So most of the indie devs will not need to pay if they are sub 1MM revenue, and the large players can just throw the weight around and negotiate the fees down? Then who is this fee meant to fleece, the "middle class" devs?
It is still unattractive for indie devs. You risk a huge hit in your revenue when you accidentally hit the the limit. You can't stop selling games to not hit it.
The huge hit of a maximum of 2.5% of your future revenue. Unreal takes 5% in the same situation, for comparison.
The fee itself is perfectly reasonable, Unity just completely fucked up implementing it trying to force it on games already released or in development by altering the agreements solo and stirring up a well deserved shitshow for it, staining their reputation probably permanently.
I figured this was gonna come out. I figured Unity would bend the knee for anyone that made real money for the platform, so the change for their licensing fee would impact the hard working indie devs that need every penny to pursue their passion. This is such brazen rentseeking.

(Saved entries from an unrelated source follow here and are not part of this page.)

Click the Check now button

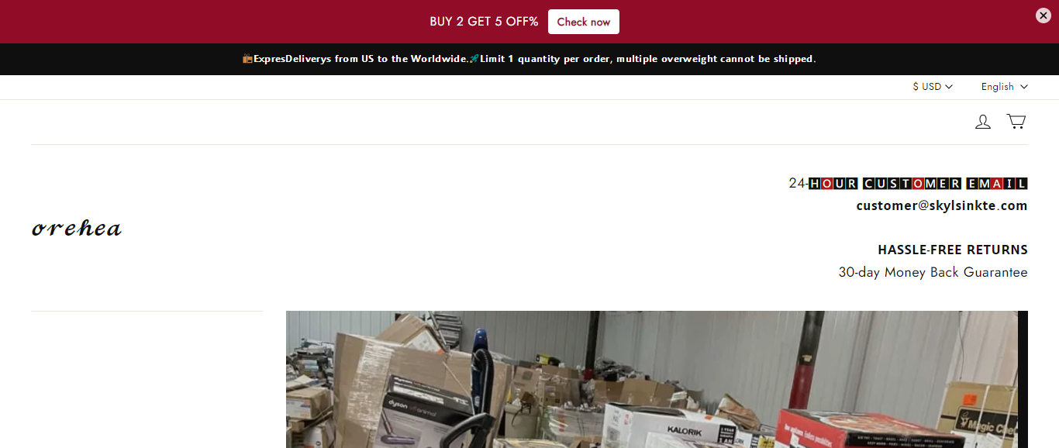(584, 22)
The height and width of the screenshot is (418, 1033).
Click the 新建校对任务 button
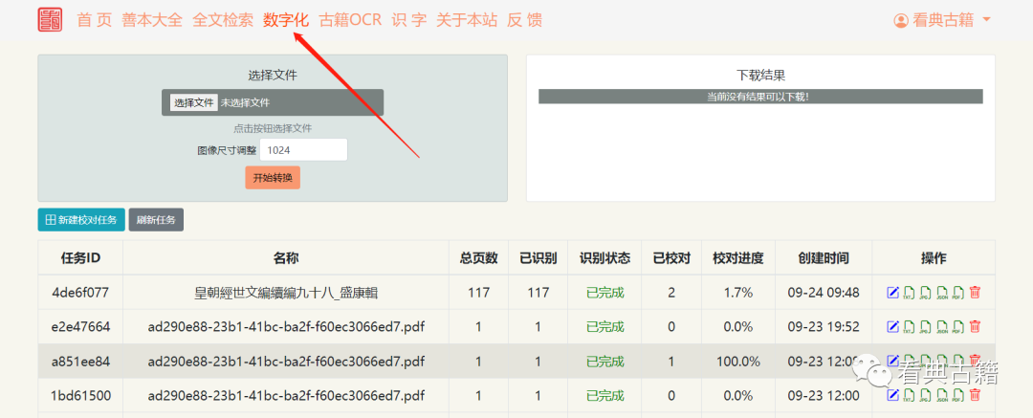(x=80, y=220)
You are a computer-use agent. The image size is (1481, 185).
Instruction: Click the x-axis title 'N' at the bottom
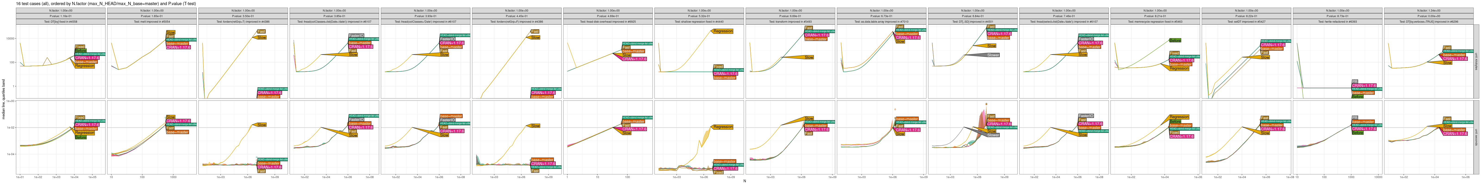point(745,181)
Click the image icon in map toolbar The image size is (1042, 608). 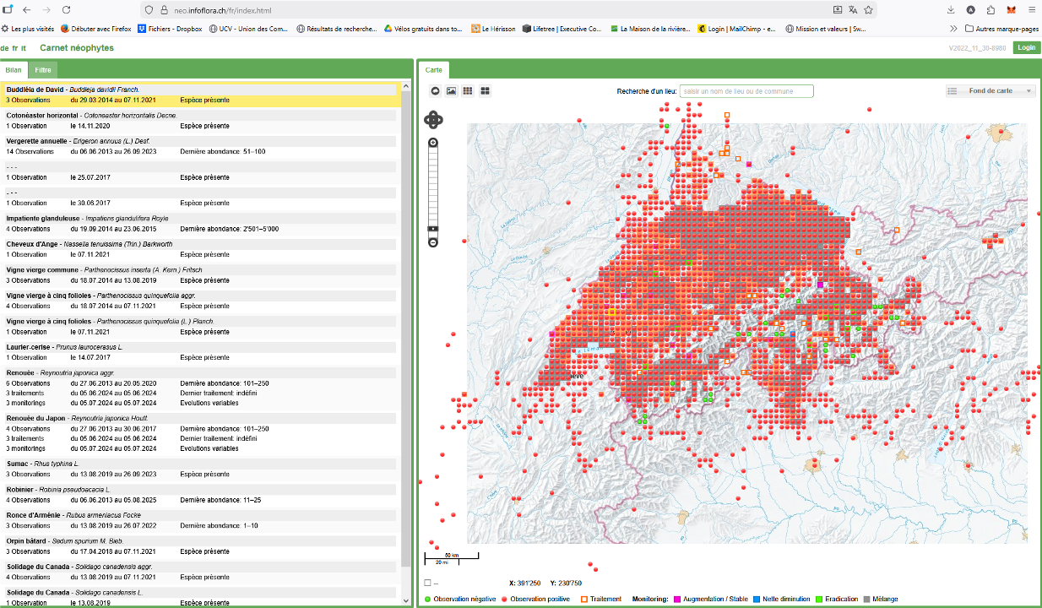(452, 91)
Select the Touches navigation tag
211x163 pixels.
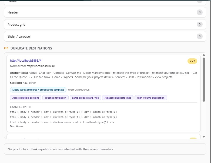click(55, 98)
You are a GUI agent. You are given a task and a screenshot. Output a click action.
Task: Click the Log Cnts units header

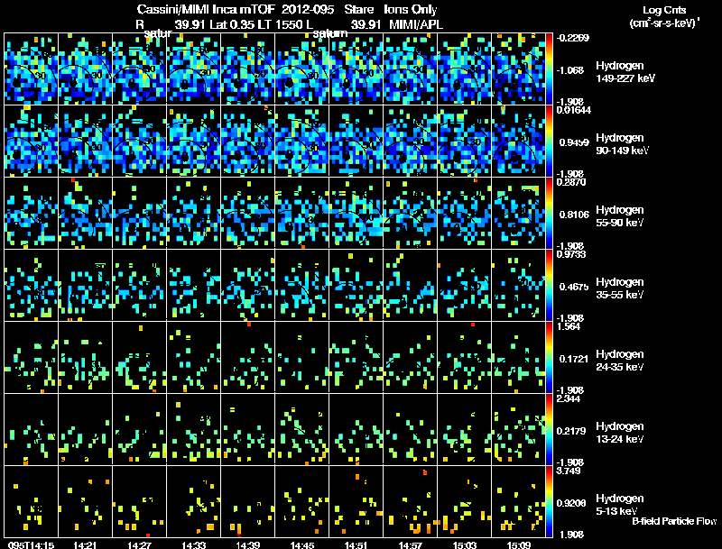click(x=664, y=16)
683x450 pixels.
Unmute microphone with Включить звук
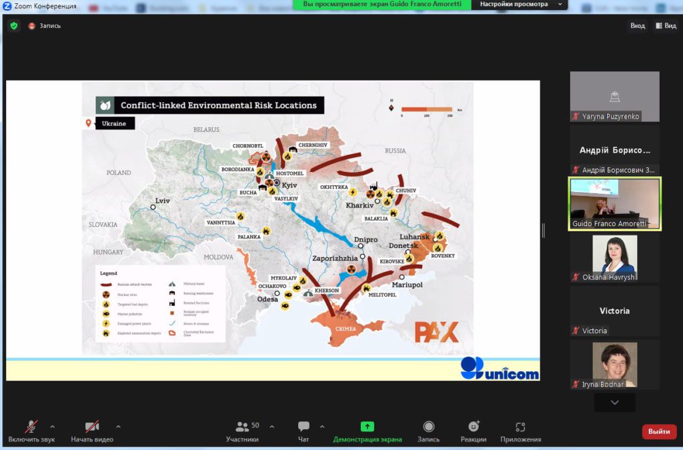point(31,431)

I remember a game developer calling this change a "tax on the rich" and I went on blast because nobody rich pays a tax. It's handed down to the actual users as punitive. This just hurts those who want to make this a passion.
And the telling thing is a lot of Unity staff are abandoning ship. Which means the things that matter like DOTS or ARP are going to rot while metrics and ads remain stable. I got fed up with the state of DOTS and ProBuilder, and while it's not as comparable, Godex is reaching some degree of partity with FLECS and Entitas.
Do not be fooled that with JR gone Unity will be back to its old self. If you have a project almost out the door finish it. If not, change engines.
I've yet to understand how that was even legal. "Hey you know those colors we sold you? Now that you used them to do a painting, we'll take a % on how much you sold it for"
of all the games released on Steam in 2022, only 70 have hit the million dollars threshold. I think it is misleading to bundle all "indies" in one big basket. Those 70 games can afford to pay or negociate. Don't get me wrong, total dick and amateurish move from Unity, but the amount of people around social media who believe game devs can just hit the threshold by accident and become unprofitable is ridiculous. Current gamedev here and ex Unity employee. It is worth denouncing Unity and fighting for our indies, but understand that this affect the 0.01%, literally. 70 games out of 6000 released games on Steam in 2022. Sure most games are shit and w/e, but you get the point.
The "1 million dollar threshold" came out as a backpedal after the runtime fee backlash. Unity's fee chnage was initially pitched as retroactive to all unity games, a per device install, and per reinstall for those devices. It did create a way to harrass and "install bomb" devs with insane fees, along with gouging smaller devs for money in perpetuity that could cost them more in fees long term then they made in profits because it was such a stupid structure.
The fact that they have backpedaled to a 1mil threshold and a "come on guys, this barely affects any of you" is purely because people did react to a very ugly, very tone deaf, and very damaging fee scheme that did affect everyone.